# Extracted material
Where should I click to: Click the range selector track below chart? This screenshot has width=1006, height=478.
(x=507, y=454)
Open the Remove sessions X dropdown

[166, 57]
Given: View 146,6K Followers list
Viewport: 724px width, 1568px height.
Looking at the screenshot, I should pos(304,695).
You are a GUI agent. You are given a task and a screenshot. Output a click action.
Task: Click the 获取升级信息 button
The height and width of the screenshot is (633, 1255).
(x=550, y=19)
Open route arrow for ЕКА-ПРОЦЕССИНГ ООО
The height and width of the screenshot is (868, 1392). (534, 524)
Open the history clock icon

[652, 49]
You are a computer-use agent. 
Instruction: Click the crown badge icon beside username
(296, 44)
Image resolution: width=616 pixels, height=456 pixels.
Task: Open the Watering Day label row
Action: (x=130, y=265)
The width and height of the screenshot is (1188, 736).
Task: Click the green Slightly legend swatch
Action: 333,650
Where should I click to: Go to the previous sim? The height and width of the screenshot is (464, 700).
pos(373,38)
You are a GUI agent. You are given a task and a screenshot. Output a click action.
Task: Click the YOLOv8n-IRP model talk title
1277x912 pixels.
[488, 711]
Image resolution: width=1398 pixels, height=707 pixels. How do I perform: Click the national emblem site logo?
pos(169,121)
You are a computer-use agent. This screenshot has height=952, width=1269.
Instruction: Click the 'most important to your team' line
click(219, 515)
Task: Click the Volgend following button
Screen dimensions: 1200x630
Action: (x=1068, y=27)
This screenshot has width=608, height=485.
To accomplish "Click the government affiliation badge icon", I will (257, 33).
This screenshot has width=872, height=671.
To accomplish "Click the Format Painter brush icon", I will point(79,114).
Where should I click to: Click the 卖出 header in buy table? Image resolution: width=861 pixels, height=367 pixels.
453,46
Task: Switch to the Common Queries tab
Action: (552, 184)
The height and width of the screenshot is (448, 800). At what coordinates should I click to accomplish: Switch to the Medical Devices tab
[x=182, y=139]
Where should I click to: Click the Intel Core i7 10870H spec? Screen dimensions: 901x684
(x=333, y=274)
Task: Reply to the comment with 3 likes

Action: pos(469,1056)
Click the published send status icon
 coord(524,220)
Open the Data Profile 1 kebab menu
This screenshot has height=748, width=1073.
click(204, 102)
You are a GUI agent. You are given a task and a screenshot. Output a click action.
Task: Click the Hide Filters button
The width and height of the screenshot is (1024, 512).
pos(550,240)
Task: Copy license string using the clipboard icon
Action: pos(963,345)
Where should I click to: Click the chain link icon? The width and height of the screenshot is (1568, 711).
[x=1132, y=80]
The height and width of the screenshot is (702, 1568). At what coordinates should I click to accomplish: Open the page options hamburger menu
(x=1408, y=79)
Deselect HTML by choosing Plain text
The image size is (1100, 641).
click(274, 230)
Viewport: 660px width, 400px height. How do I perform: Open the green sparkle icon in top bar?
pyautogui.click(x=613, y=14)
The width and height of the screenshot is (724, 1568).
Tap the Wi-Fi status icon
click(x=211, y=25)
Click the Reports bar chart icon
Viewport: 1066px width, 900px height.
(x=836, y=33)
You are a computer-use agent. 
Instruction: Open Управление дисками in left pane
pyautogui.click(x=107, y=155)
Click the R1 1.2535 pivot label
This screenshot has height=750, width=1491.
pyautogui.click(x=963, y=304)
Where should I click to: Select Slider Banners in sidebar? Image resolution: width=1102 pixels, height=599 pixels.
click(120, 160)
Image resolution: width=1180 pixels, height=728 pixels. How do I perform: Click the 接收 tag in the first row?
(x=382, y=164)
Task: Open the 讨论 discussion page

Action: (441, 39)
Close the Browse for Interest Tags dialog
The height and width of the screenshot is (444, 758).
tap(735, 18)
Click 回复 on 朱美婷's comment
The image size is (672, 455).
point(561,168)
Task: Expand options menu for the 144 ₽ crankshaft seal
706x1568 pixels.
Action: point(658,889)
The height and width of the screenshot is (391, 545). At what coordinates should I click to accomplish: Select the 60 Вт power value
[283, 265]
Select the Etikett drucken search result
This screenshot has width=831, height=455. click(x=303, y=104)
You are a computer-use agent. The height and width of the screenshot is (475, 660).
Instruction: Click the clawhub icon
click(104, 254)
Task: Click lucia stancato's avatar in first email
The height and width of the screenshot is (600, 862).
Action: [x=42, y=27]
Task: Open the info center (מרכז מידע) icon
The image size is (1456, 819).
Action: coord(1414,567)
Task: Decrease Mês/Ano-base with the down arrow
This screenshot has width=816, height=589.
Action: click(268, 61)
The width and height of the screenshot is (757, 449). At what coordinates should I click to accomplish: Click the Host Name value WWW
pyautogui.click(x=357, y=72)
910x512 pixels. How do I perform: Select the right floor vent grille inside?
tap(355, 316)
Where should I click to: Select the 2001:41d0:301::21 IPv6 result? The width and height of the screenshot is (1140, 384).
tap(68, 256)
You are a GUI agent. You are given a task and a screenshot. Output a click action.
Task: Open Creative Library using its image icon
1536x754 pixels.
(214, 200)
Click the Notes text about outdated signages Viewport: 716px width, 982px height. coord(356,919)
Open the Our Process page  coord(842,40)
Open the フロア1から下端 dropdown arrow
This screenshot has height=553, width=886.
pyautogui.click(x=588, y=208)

# Work request
Above are the records; copy all of them exactly.

# Solution to this task
Where should I click to: Click the range selector track below chart? This screenshot has width=1006, height=478.
(x=507, y=454)
Open the Remove sessions X dropdown

[166, 57]
Given: View 146,6K Followers list
Viewport: 724px width, 1568px height.
Looking at the screenshot, I should pos(304,695).
You are a GUI agent. You are given a task and a screenshot. Output a click action.
Task: Click the 获取升级信息 button
The height and width of the screenshot is (633, 1255).
(x=550, y=19)
Open route arrow for ЕКА-ПРОЦЕССИНГ ООО
The height and width of the screenshot is (868, 1392). (534, 524)
Open the history clock icon

[652, 49]
You are a computer-use agent. 
Instruction: Click the crown badge icon beside username
(296, 44)
Image resolution: width=616 pixels, height=456 pixels.
Task: Open the Watering Day label row
Action: (x=130, y=265)
The width and height of the screenshot is (1188, 736).
Task: Click the green Slightly legend swatch
Action: 333,650
Where should I click to: Go to the previous sim? The height and width of the screenshot is (464, 700).
pos(373,38)
You are a GUI agent. You are given a task and a screenshot. Output a click action.
Task: Click the YOLOv8n-IRP model talk title
1277x912 pixels.
[488, 711]
Image resolution: width=1398 pixels, height=707 pixels. How do I perform: Click the national emblem site logo?
pos(169,121)
You are a computer-use agent. This screenshot has height=952, width=1269.
Instruction: Click the 'most important to your team' line
click(219, 515)
Task: Click the Volgend following button
Screen dimensions: 1200x630
Action: (x=1068, y=27)
This screenshot has width=608, height=485.
To accomplish "Click the government affiliation badge icon", I will (257, 33).
This screenshot has width=872, height=671.
To accomplish "Click the Format Painter brush icon", I will point(79,114).
Where should I click to: Click the 卖出 header in buy table? Image resolution: width=861 pixels, height=367 pixels.
453,46
Task: Switch to the Common Queries tab
Action: (552, 184)
The height and width of the screenshot is (448, 800). At what coordinates should I click to accomplish: Switch to the Medical Devices tab
[x=182, y=139]
Where should I click to: Click the Intel Core i7 10870H spec? Screen dimensions: 901x684
(x=333, y=274)
Task: Reply to the comment with 3 likes

Action: pos(469,1056)
Click the published send status icon
 coord(524,220)
Open the Data Profile 1 kebab menu
This screenshot has height=748, width=1073.
click(204, 102)
You are a GUI agent. You are given a task and a screenshot. Output a click action.
Task: Click the Hide Filters button
The width and height of the screenshot is (1024, 512).
pos(550,240)
Task: Copy license string using the clipboard icon
Action: pos(963,345)
Where should I click to: Click the chain link icon? The width and height of the screenshot is (1568, 711).
[x=1132, y=80]
The height and width of the screenshot is (702, 1568). At what coordinates should I click to accomplish: Open the page options hamburger menu
(x=1408, y=79)
Deselect HTML by choosing Plain text
The image size is (1100, 641).
click(274, 230)
Viewport: 660px width, 400px height. How do I perform: Open the green sparkle icon in top bar?
pyautogui.click(x=613, y=14)
The width and height of the screenshot is (724, 1568).
Tap the Wi-Fi status icon
click(x=211, y=25)
Click the Reports bar chart icon
Viewport: 1066px width, 900px height.
(x=836, y=33)
You are a computer-use agent. 
Instruction: Open Управление дисками in left pane
pyautogui.click(x=107, y=155)
Click the R1 1.2535 pivot label
This screenshot has height=750, width=1491.
pyautogui.click(x=963, y=304)
Where should I click to: Select Slider Banners in sidebar? Image resolution: width=1102 pixels, height=599 pixels.
click(120, 160)
Image resolution: width=1180 pixels, height=728 pixels. How do I perform: Click the 接收 tag in the first row?
(x=382, y=164)
Task: Open the 讨论 discussion page

Action: (441, 39)
Close the Browse for Interest Tags dialog
The height and width of the screenshot is (444, 758).
tap(735, 18)
Click 回复 on 朱美婷's comment
The image size is (672, 455).
point(561,168)
Task: Expand options menu for the 144 ₽ crankshaft seal
706x1568 pixels.
Action: point(658,889)
The height and width of the screenshot is (391, 545). At what coordinates should I click to accomplish: Select the 60 Вт power value
[283, 265]
Select the Etikett drucken search result
This screenshot has width=831, height=455. click(x=303, y=104)
You are a computer-use agent. The height and width of the screenshot is (475, 660).
Instruction: Click the clawhub icon
click(104, 254)
Task: Click lucia stancato's avatar in first email
The height and width of the screenshot is (600, 862).
Action: [x=42, y=27]
Task: Open the info center (מרכז מידע) icon
The image size is (1456, 819).
Action: coord(1414,567)
Task: Decrease Mês/Ano-base with the down arrow
This screenshot has width=816, height=589.
Action: click(268, 61)
The width and height of the screenshot is (757, 449). At what coordinates should I click to accomplish: Click the Host Name value WWW
pyautogui.click(x=357, y=72)
910x512 pixels. How do I perform: Select the right floor vent grille inside?
tap(355, 316)
Where should I click to: Select the 2001:41d0:301::21 IPv6 result? The width and height of the screenshot is (1140, 384).
tap(68, 256)
You are a GUI agent. You are given a task and a screenshot. Output a click action.
Task: Open Creative Library using its image icon
1536x754 pixels.
(214, 200)
Click the Notes text about outdated signages Viewport: 716px width, 982px height. coord(356,919)
Open the Our Process page  coord(842,40)
Open the フロア1から下端 dropdown arrow
This screenshot has height=553, width=886.
pyautogui.click(x=588, y=208)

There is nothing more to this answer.